Saturday, September 27, 2014
Last week, I found the flimsy brown scarf lying on my couch between my other scarfs and a black skirt. It was washed and ironed and folded, almost too neatly for such a rebellious scarf. I didn’t even know that it had left my wardrobe where I kept it since Friday the 27th of September 2013.
Let me tell you the story of this small scarf, which is more like a neck tie than a scarf. It was a very hot Friday, my best friend, Sara, came over in the morning after hearing news that a large protest will take place in Omdurman that day, it was a long week, mass protests took place all over Sudan and were suppressed by live bullets. By Friday, over 200 were killed.
We agreed to go to the protest and live-tweet what was happening. I wore leggings and on top of it, a black dress belonging to my mother and orange shoes since I couldn’t find my sneakers….. and most importantly, a beautiful teal cotton scarf. It had an exceptional color and although Sara told me not to wear it. I insisted on wearing it because its material will make me cool down. Before we left the house, I sprayed some vinegar mixed with water on the edge of my beautiful scarf, in anticipation of heavy teargas.
We left the house in a big group, my parents and my aunt, my two cousins who never protested before, my uncle and ..Sara. We walked to Al-Gala2 neighborhood before we saw masses walking towards us, they were chanting while holding big signs with anti-government slogans.
We stood there in shock before we found ourselves in the middle of the protest. Estimates by various groups and my father who I consider a good statistician said that the protest had up to 10,000 people.
We marched for a long time until we reached the Central Police Station next to Omdurman Locality.
There was a moment of silence before the crowds shouted "peaceful", dozens of police officers and plain-clothed security officers stood there in shock, at the massive numbers and the loud voice.
My best friend told me that when the crowds chanted "peaceful", one plain-clothed security officer signaled "NO" with his finger.
We should have seen it coming.
When we reached the middle of Street 40, I put more vinegar with water on tissue-paper and then put it inside my scarf before wrapping the scarf around my mouth. I wanted to breathe in as much vinegar as possible. I could see the tear-gas coming.

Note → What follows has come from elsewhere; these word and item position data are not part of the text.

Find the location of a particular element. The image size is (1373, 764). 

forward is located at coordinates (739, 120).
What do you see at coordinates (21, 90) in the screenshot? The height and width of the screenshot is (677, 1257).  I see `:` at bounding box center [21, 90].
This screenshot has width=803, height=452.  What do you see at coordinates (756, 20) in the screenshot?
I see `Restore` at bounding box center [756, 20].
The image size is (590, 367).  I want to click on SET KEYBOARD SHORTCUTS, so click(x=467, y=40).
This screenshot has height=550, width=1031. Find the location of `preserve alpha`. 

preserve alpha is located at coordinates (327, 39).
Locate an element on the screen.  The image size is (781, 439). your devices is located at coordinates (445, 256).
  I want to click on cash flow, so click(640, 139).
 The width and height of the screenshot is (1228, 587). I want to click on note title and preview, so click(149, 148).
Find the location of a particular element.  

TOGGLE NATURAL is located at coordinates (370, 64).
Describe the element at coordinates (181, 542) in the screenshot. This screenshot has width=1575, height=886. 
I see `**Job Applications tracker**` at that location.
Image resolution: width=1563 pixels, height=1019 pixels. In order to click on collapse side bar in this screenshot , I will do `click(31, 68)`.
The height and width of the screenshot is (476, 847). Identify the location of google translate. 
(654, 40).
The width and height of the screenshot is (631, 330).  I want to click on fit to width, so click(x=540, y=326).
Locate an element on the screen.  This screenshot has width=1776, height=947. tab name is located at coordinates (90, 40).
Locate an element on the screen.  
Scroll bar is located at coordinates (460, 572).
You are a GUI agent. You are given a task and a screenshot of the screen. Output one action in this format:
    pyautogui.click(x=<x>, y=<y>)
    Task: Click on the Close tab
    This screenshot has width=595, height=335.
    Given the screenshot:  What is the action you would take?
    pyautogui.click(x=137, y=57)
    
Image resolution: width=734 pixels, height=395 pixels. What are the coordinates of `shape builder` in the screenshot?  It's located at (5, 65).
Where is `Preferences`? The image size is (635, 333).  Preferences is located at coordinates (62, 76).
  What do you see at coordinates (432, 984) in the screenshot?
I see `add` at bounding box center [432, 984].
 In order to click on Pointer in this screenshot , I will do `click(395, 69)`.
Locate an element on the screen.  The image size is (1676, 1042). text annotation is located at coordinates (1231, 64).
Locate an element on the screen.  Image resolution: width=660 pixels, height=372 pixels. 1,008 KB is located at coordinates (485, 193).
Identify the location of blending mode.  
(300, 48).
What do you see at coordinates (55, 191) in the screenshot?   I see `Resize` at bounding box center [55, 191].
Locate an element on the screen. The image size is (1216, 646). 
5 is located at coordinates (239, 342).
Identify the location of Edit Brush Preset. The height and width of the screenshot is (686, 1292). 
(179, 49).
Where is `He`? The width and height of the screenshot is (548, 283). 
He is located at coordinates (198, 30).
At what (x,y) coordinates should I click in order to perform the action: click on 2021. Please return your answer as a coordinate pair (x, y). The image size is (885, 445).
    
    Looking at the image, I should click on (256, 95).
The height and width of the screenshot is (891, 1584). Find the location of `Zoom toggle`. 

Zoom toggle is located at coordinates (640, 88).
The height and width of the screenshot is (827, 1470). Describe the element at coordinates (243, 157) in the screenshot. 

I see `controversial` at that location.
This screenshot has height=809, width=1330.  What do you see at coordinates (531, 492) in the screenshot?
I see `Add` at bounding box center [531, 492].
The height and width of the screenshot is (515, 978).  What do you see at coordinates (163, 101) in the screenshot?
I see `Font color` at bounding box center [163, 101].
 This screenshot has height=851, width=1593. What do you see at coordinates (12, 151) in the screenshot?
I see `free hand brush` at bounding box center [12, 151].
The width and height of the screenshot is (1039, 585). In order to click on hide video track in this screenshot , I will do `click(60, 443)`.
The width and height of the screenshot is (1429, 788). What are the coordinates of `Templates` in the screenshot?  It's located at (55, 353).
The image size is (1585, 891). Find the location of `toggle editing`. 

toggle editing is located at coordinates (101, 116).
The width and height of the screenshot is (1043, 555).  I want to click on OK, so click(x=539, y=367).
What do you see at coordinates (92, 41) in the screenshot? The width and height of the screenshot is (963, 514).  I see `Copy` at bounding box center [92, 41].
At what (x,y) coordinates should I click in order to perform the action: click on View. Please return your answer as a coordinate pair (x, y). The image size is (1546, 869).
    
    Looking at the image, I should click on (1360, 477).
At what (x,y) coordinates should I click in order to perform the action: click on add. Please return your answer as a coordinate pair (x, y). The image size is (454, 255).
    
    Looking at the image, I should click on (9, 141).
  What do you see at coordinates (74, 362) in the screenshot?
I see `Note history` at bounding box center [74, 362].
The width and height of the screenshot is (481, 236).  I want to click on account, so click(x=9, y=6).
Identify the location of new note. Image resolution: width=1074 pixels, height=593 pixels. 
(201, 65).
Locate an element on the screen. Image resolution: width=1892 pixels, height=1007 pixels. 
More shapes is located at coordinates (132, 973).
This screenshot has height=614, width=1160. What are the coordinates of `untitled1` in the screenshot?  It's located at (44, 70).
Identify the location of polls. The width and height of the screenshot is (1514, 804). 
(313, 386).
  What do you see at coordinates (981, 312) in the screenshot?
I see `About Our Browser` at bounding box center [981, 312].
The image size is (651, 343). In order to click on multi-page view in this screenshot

At some point, the crowds stopped and sat on the floor and began chanting the national anthem while I felt like I was going to faint from the heat and exhaustion, Sara and I crossed the street and knocked on one of the houses and asked for water.
I took a few sips from the water then turned around to make it back to the crowds when I saw them getting dispersed. They were trapped and army vehicles were coming from both sides, firing live bullets into the air. The crowds were running, both from the live bullets and from the tear-gas bombs that were being fired left and right.
I remember seeing people running at me , dozens were trying to force themselves into the house were I had asked for water. I crouched on the floor and put my hands on my head. I saw hands reaching out to me, my best friend and another friend were in tears, screaming at me to come inside the house.
I made myself into the house with dozens of young men and women. A young man was leaning on the wall, with his face stretched in pain, his arm was dislocated or broken or something…during the chaotic dispersal scene.
Another young man was asking for a cloth, a scarf…something to tie the poor guy’s hand. I took off my beautiful teal scarf and wrapped his arm with it and then tied the scarf to his neck.
A young woman who lives in the house where we were staying gave me the brown scarf.
For a long time, I thought about my scarf, my friend told me it is now hung on the young man’s wall. As a beautiful souvenir from the September protests.
I also thought about the brown scarf. One day, I got dressed and threw it inside my beige bag and walked to Street 40. As I came closer to the house, I decided not to take it back. I decided to keep it.